Listening to the Body Count show on Radar Radio can often be a frantic experience, full of the sort of quick tempo and genre breaks that result in Migos edits flaring into drone and on into jungle. Helmed by Sim Hutchins, Sully and Klaar, Body Count functions as both a singular entity and a reflection of its members’ individual sensibilities, blending Hutchins’ innate sense of texture and analogue thrust with Sully’s taste for fast, rough bangers and Klaar’s deep catalogue of unorthodox tracks from the deepest, darkest corners of the experimental world. Better than almost any other radio show, Body Count mirrors and expounds upon the daily experience, both real and imaginary, overflowing with quick right turns, jagged edges and non-linear story telling. Sim Hutchins’ solo work represents the darkest end of that spectrum, epitomized on his excellent debut I Enjoy To Sweep A Room LP on No Pain In Pop and furthered in the Essex-based audio-visual artist’s screwed up edits and oft-frightening video work.

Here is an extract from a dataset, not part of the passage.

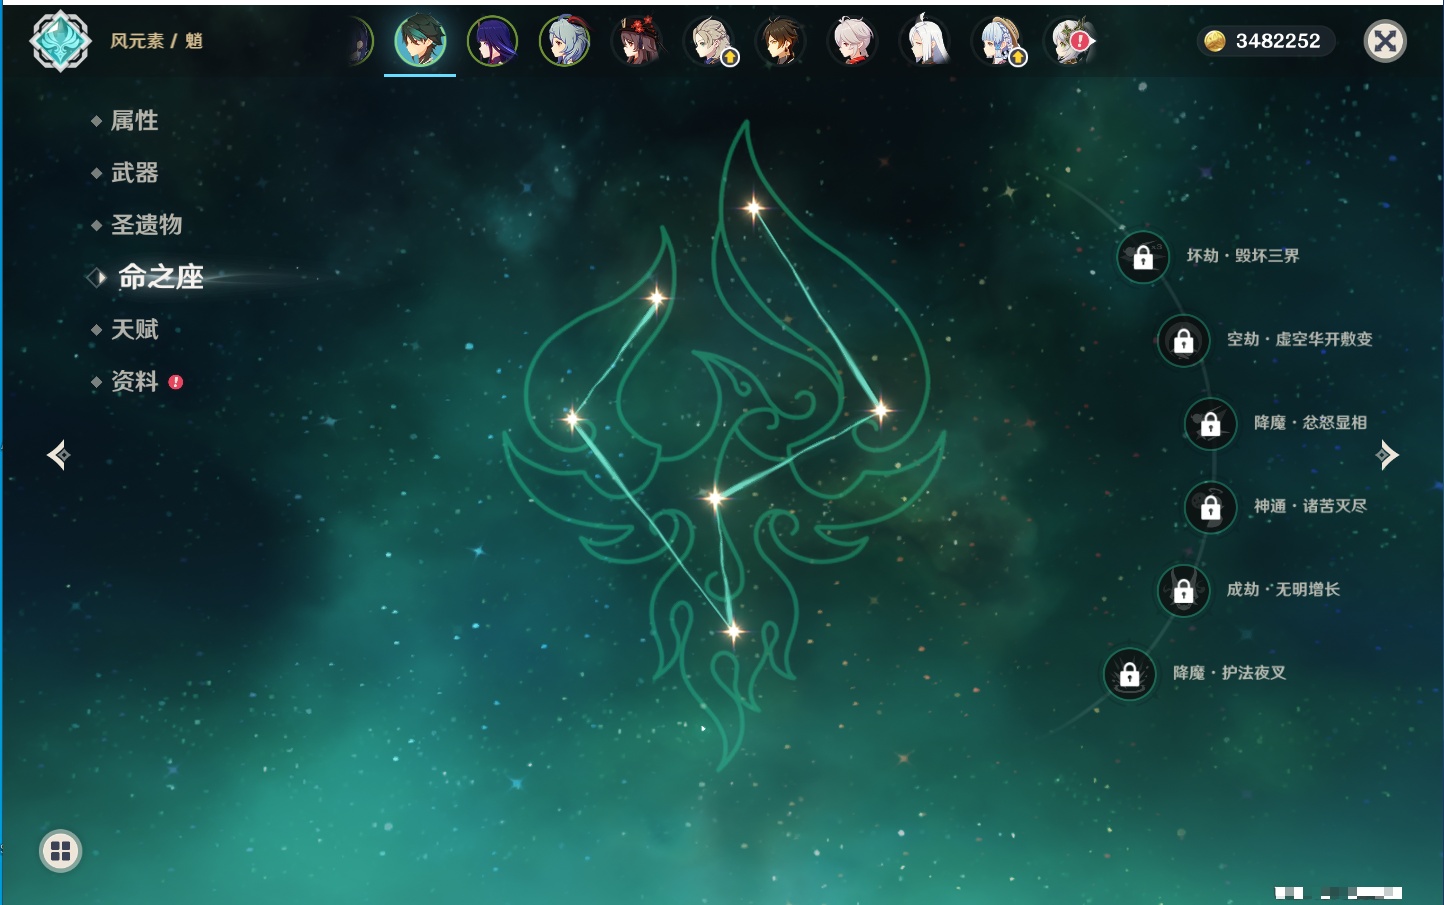Switch to the 武器 weapon menu
This screenshot has height=905, width=1444.
[x=134, y=173]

I Enjoy To Sweep A Room quietly came in as one of 2015’s most heartfelt (and best) records, an emotionally mangled journey built on fucked up analogue gear that comes across as much like a secret whispered in the listener’s ear as a frigid, unapproachable web. Disaffection, paranoia and apathy all come to mind when listening to the album, but through the long periods of dread and song titles like “Nihilism Was Not Sustainable” and “I Felt Like A Fox Being Hunted” are impeccably dance-able grooves, exhilaratingly disintegrating soundscapes and an overarching sense of forgotten memories. Considering he’s spent years working with grime MCs and playing out on Essex pirate radio, it’s now surprise that Hutchins’ work has the sort of rawness and immediacy found in those formats and the aesthetic is only bolstered in his video work where lo-fi VHS footage meets Orwellian commands and amnesia-driven narratives.

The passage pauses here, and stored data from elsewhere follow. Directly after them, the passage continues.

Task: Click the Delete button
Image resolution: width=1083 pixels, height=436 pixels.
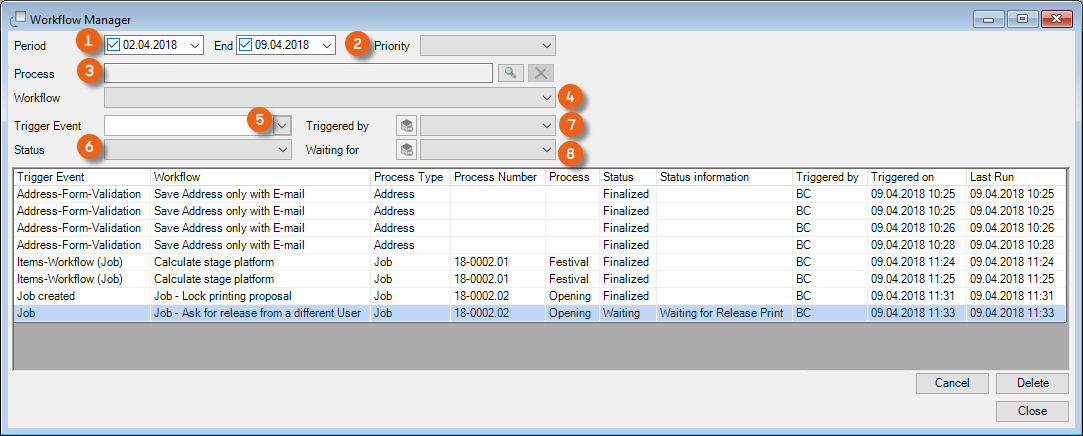Action: pyautogui.click(x=1033, y=383)
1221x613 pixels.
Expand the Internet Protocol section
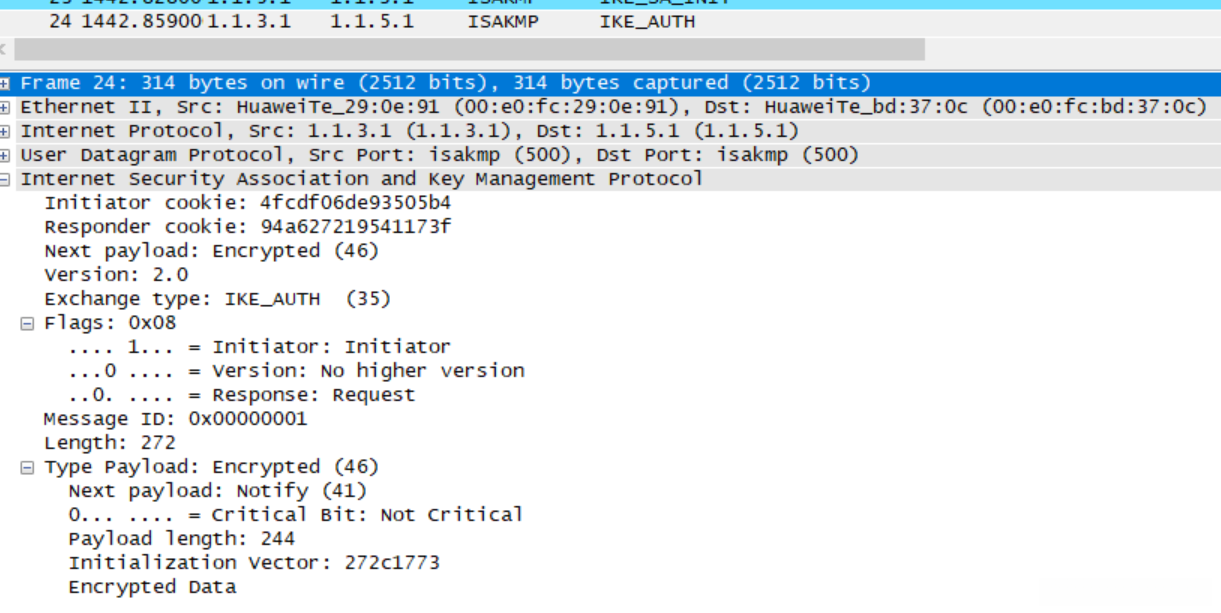pos(6,131)
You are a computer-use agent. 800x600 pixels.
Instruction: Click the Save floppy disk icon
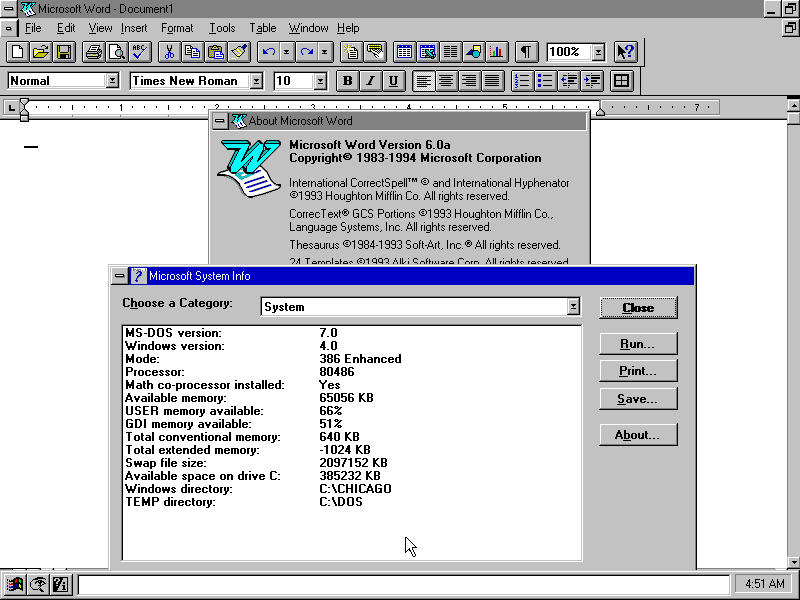[x=63, y=52]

Which brings us to Hutchins’ Astral Plane mix, a composition made up entirely of his own edits that manages to converge late era Dance Mania with Cali Swag District in a world of tape delay that is as much a paean to Houston’s screw tape legacy as it is a fresh, albeit mucked up, take on a host of Chicago and Detroit classics. In Hutchins’ own words:

I grew up home-taping, Limewireing and CDR-burning. Though the ID tags were all wrong, the bit-rates sucked and the tracklists were incomplete, the act of seeking out pirated music lead me to a discovery of styles and scenes a world away from what was available to buy in the shops. This mix of home-made edits is a nod to screw tapes, lo-fi ish and cassette hiss (parental advisory sticker pending).

Like I Enjoy To Sweep A Room and the more abstracted collaborative tape Hutchins made with Klaar for Ecology Tapes, this mix features a heap of audial randomness, a sort of read-between-the-lines sensibility that comes across as both guilefully directed and 100% random. Indulge in the interstices and check out a full track list after the jump. I Enjoy To Sweep A Room is available in both digital and physical formats here.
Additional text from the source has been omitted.